駄文徒然日記

移行したばかりです。これから整理していきます。

『奥様はクレイジーフルーツ』 柚木麻子

以前、柚木さんの「その手をにぎりたい」を読んだときに、ちょっと官能っぽい雰囲気があって、
「おお、柚木さんこれから大人の恋愛ものとか描かれていくようになるのかな?」と思ったので、
今回読み始めて、「柚木さん、大人向けバージョン来たか!?」と思いました。


<内容紹介>(「BOOK」データベースより)
夫と安寧な結婚生活を送りながらも、セックスレスに悩む初美。同級生と浮気未満のキスをして、義弟に良からぬ妄想をし、果ては乳房を触診する女医にまでムラムラする始末。この幸せを守るためには、性欲のはけ口が別に必要…なのか!?柚木がたわわに実る、果汁滴る12房の連なる物語。
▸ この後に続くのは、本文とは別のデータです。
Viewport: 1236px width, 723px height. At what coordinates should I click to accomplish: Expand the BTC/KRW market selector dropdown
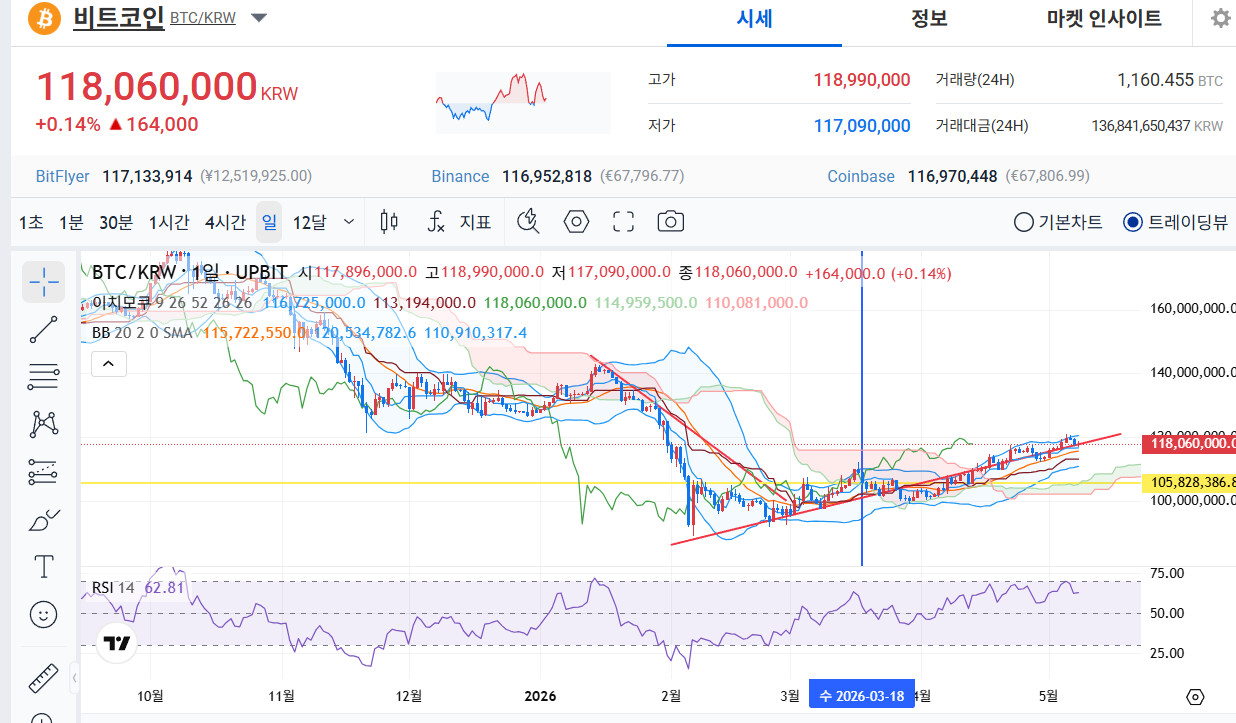[259, 18]
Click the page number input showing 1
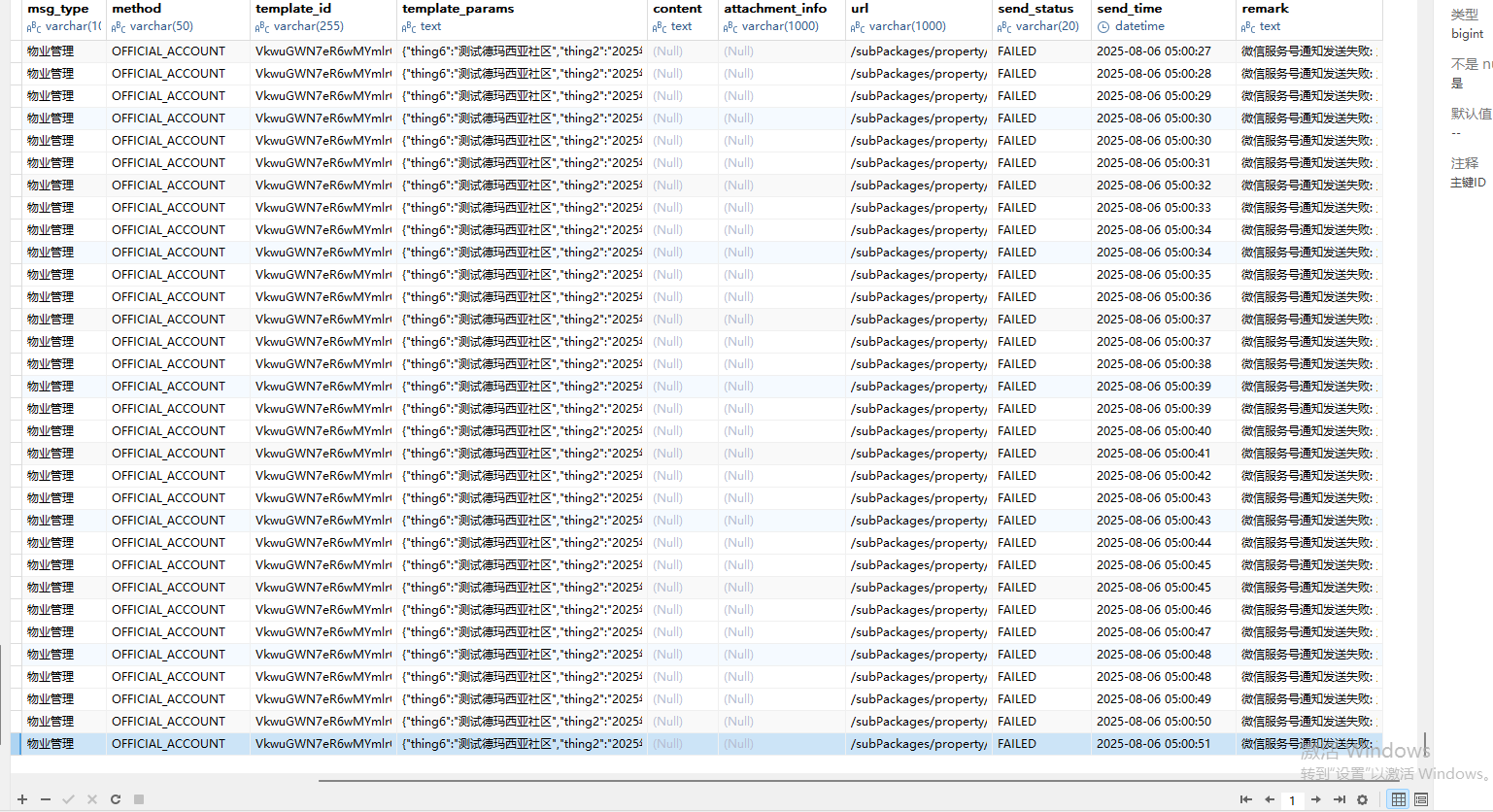 coord(1292,799)
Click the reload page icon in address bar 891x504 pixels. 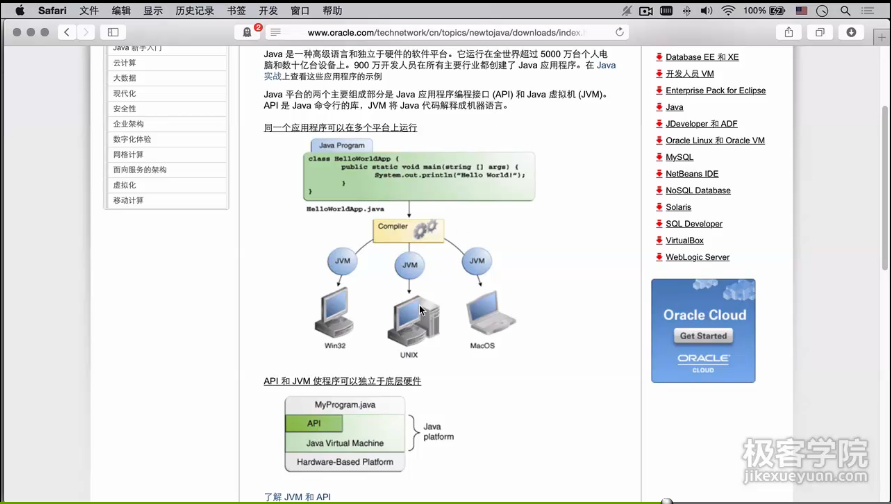point(620,32)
最初こそは、これまでの柚木さんっぽくない題材だったので、ドキドキそわそわしながら読んでいたのですが、
次第にノリがなんかコメディっぽくなってきて…最後まで読むとやはりしっかり柚木作品だな、と思ったのでした。
読みやすくて、面白かったですよ。

セックスレスが題材なので、最初はびっくりしました。
セックスレスが災いして、中二男子ばりになんでもかんでもすぐ性的なものに結び付けていく初美に、
最初は引き気味だったんですが、読んでいくうちに段々その空回りっぷりがかわいく見えてくるんですねぇ。
なんかその必死さが愛おしく思えてきました。
なので、途中から初美と一緒に、初美に手を出してくれない旦那に腹を立ててました(笑)
こんなに初美が頑張ってるんだから、応えてやれよ~みたいな。
超短編が全部で十二編。それだけの失敗(?)バージョンを並べるすごさに感心。
どれもバラエティー豊かで、話が進むごとに初美自身にも変化があるので、
飽きることなく、最後までするするっと読めました。
この読ませるテクニックはさすが柚木さん!
さらに、官能とフルーツを重ねて描く巧さは、さすが食べ物描写巧者の柚木さんですね。
果物ってこう描かれるとなんかホント、エロティックですね(笑)
タイトルも、読んでる途中から「そのまんまじゃん」と思えて、面白かったです。

初美にあまり共感はなかったですけど、女性の悩み相談みたいなのを検索してみると、
初美と同じ悩みを抱えてる人が少なくないようで、思ったより身近な問題なのかなと思いました。
実際、私の周りでも、レスが理由で離婚したとか、
性の問題で、それ以外に問題のない彼氏と別れたとか聞いたりしたので、
当人たちにとっては、想像以上に重要な問題なんだろうと思います…。

そんなデリケートで深刻な題材なんですが、柚木さんの手にかかると、色んな蓋をしてしまいがちな問題も、
こんなに明け透けになって、真っ当に向き合うことができるんだと思えました。
この本が、リアルに悩んでいる人の参考や共感になるのかどうかは、私にはわかりませんが、
読み物として見ると、上手に構成されていて面白く読めました。
日常の問題に対して、段階を追ってそれを乗り越えていくっていうのは、
柚木作品の醍醐味の一つでもありますね。

次に読むのは、たまたま柚木さんが重なって、「幹事のアッコちゃん」です。
雰囲気はガラッと違うけれど、問題を解決していく作りはこちらが本家なくらいなので、
読むとすっきりするだろうな。楽しみ楽しみ。